日本精工は4月28日、2026年5月27~29日にパシフィコ横浜で開催される「人とくるまのテクノロジー展 2026 YOKOHAMA」(主催:自動車技術会)に出展することを発表した。
本イベントは、国内最大級の自動車技術展(毎年開催)で自動車メーカーや部品メーカーなどが出展する。主な来場者は、自動車・モビリティ分野の技術者・研究者を中心とした業界関係者で、学生や研究機関関係者も多く来場する。前回(2025年)の参加企業数は617社、約8万人が来場した。

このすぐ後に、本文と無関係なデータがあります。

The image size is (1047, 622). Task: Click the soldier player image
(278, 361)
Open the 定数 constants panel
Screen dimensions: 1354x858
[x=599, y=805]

同社の出展コンセプトは「Mobilizing Tomorrow Today」。
クルマの「走る」「曲がる」「止まる」「快適」の電動化・高度化に対応する製品や、労働力不足を補う製造現場の自動化に向けたヒューマノイドロボット関連製品も出展する。
主な展示品の一部は次の通り。
「電動コーナーモジュールコンセプト」は、自動車のインテリジェント化の主要機能を担う電動サスペンション、後輪操舵アクチュエータ、電動メカニカルブレーキを統合し、柔軟な車両レイアウトを実現するコンセプトモデルである。同社はこれらの電動アクチュエータに適用可能なボールねじやロッキングクラッチ、また低フリクションハブユニット軸受を提供し、未来のモビリティにおけるイノベーションを促進することを目指している。

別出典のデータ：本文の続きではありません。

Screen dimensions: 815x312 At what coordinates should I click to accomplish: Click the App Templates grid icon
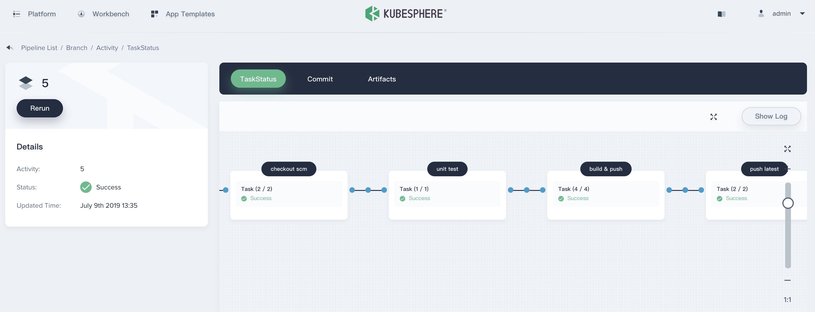154,14
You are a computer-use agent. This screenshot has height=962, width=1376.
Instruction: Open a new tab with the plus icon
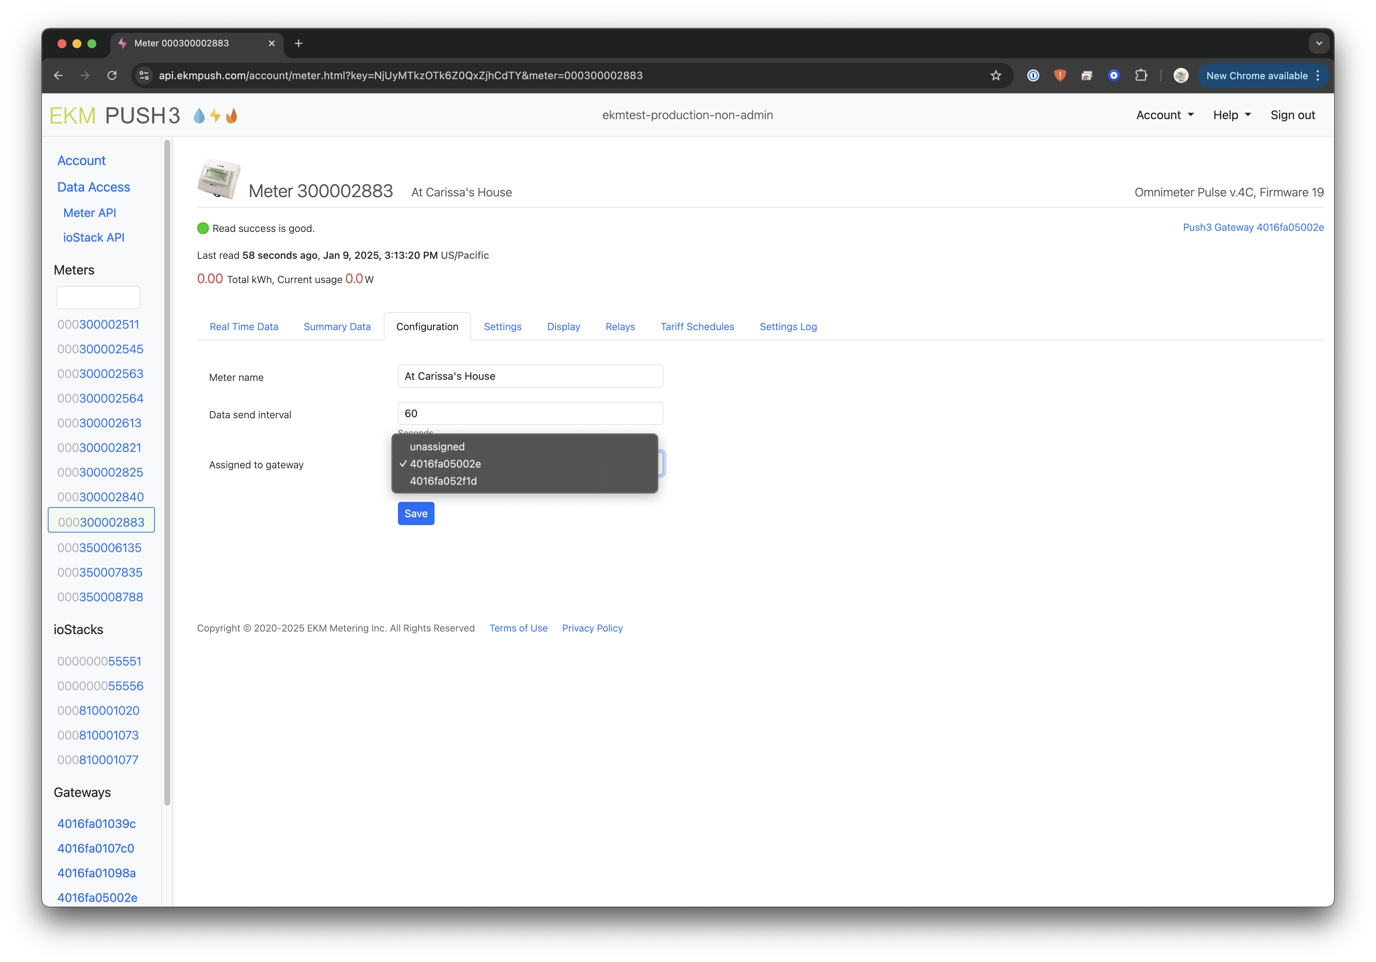(298, 43)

「走る:超幅狭ハブユニット軸受[世界初出展/参考出展]」は、モビリティ形態の多様化が進む中、限られた車両スペースで駆動・操舵・制動という3つの性能を高次元で両立させることが求められている。本軸受は、2列の玉列を軸方向にオーバーラップさせることで、軸受幅を大幅に削減した。

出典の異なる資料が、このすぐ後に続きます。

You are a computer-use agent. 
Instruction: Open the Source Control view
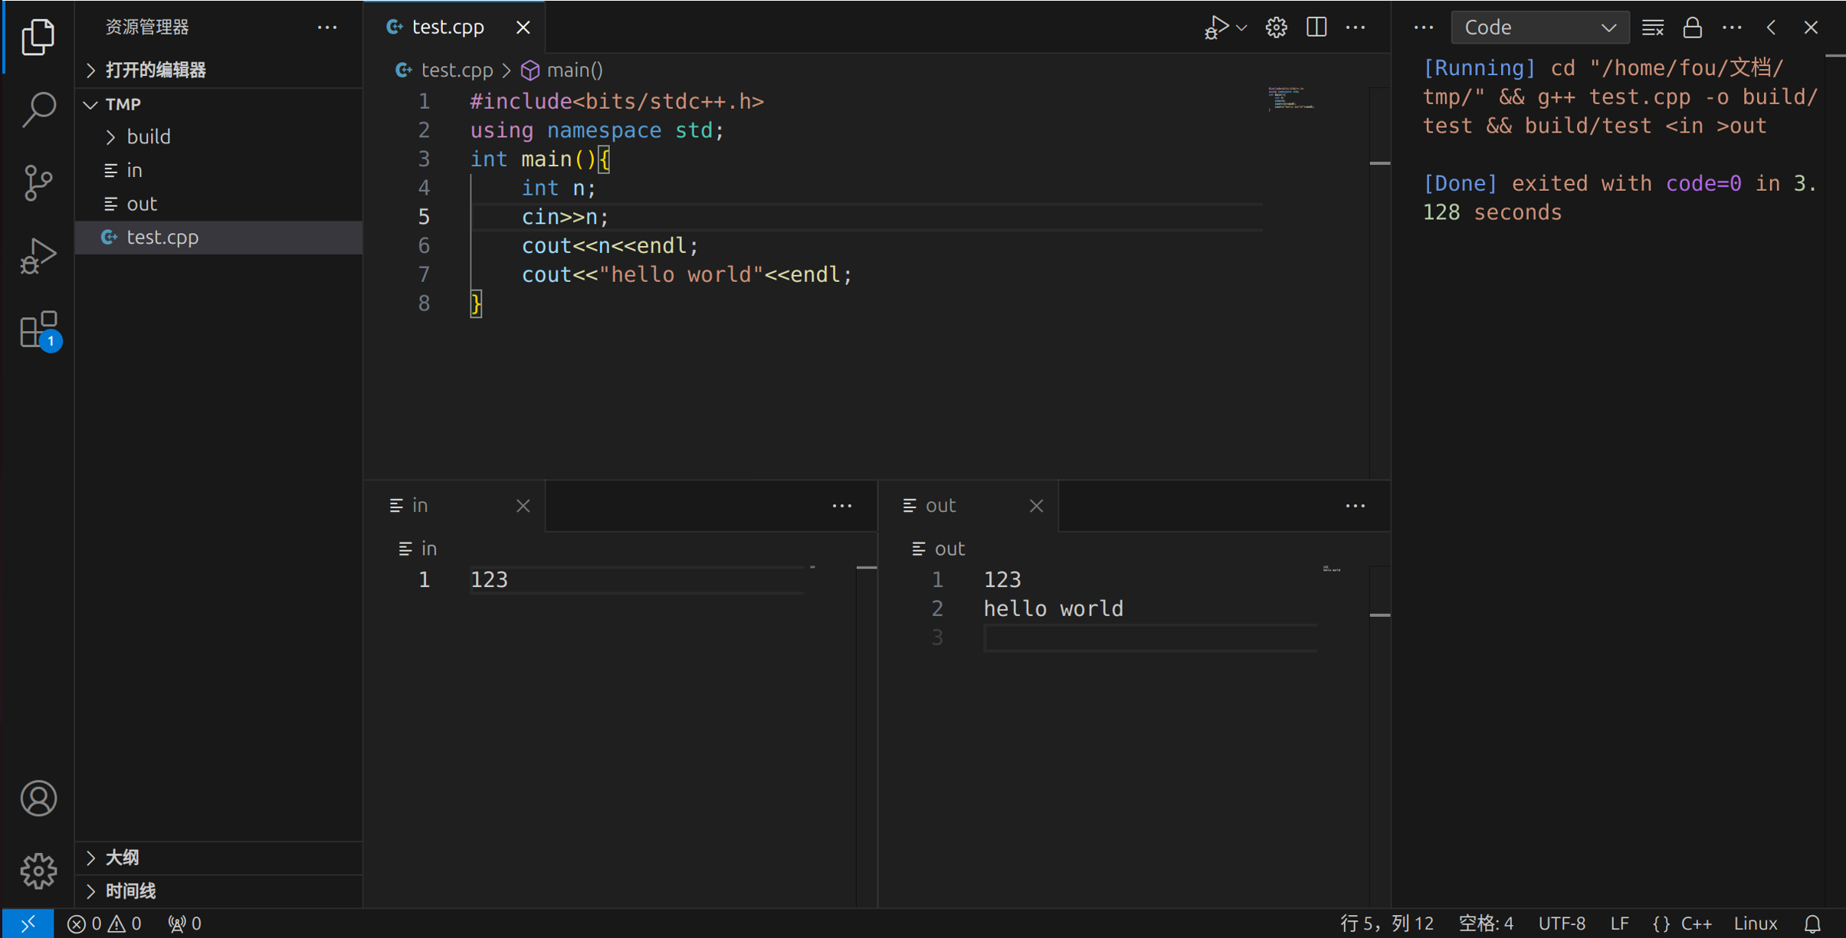[x=38, y=182]
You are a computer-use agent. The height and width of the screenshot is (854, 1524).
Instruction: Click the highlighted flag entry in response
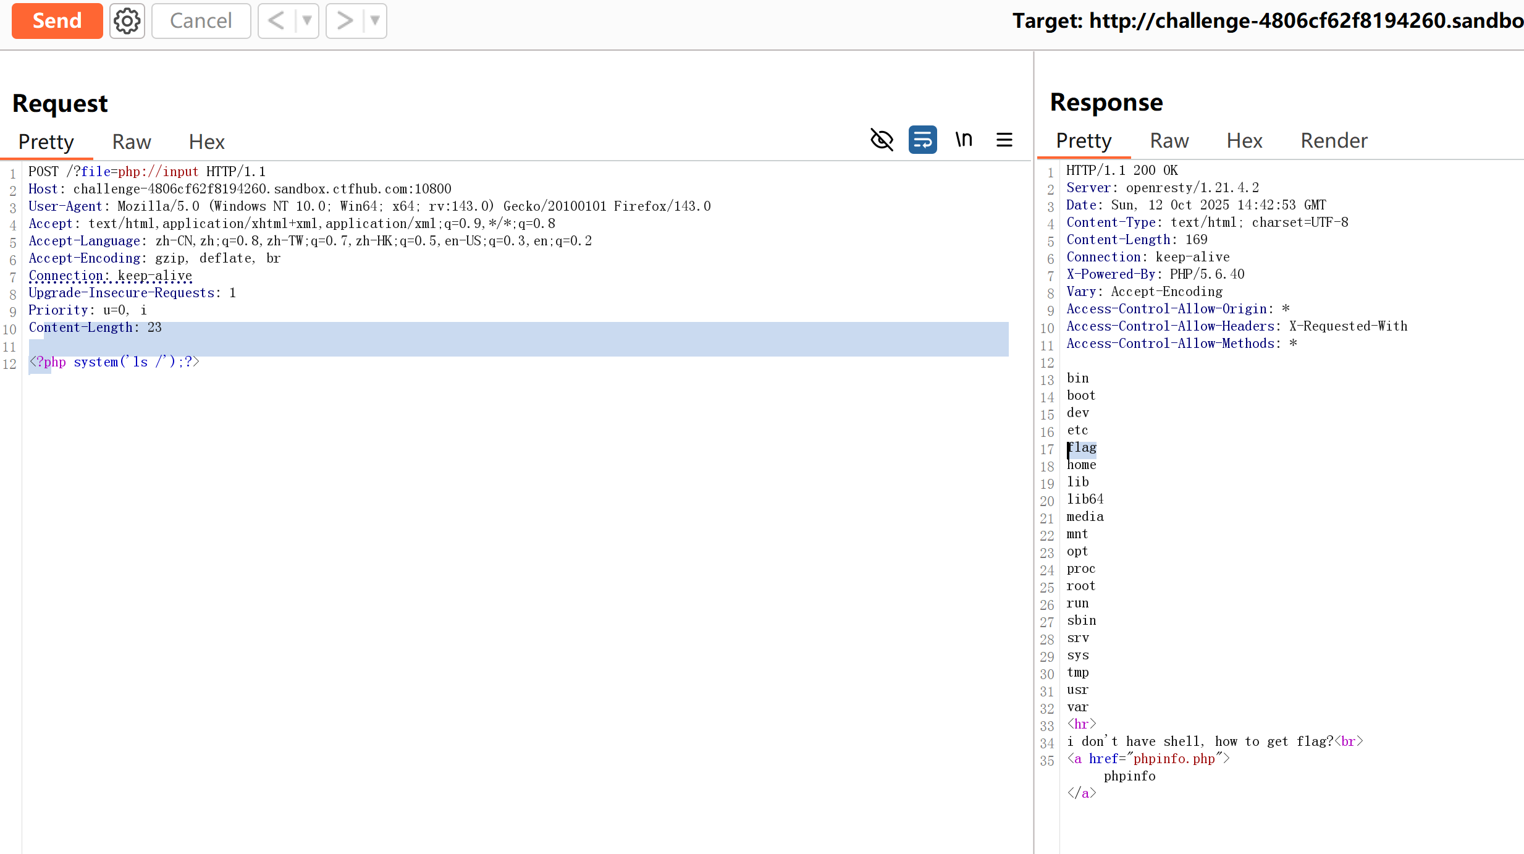(1082, 447)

これにより、減速機付きインホイールモータの搭載スペースを確保し、モータ大型化・高出力化に貢献する。また、ドライブシャフトを設計上、従来よりも長く配置できるようになり、タイヤの最大切れ角が増加し、車両の小回り性向上に貢献する。
「走る:スプラグ式セレクタブルワンウェイクラッチ[世界初出展/参考出展]」は、係合信頼性の高いスプラグ式ワンウェイクラッチに、両方向フリーモードを付与したモード切替型クラッチであり、PHEV・HEV用ICE直結クラッチとして高い信頼性を確保しながらシステムの高効率化に貢献する。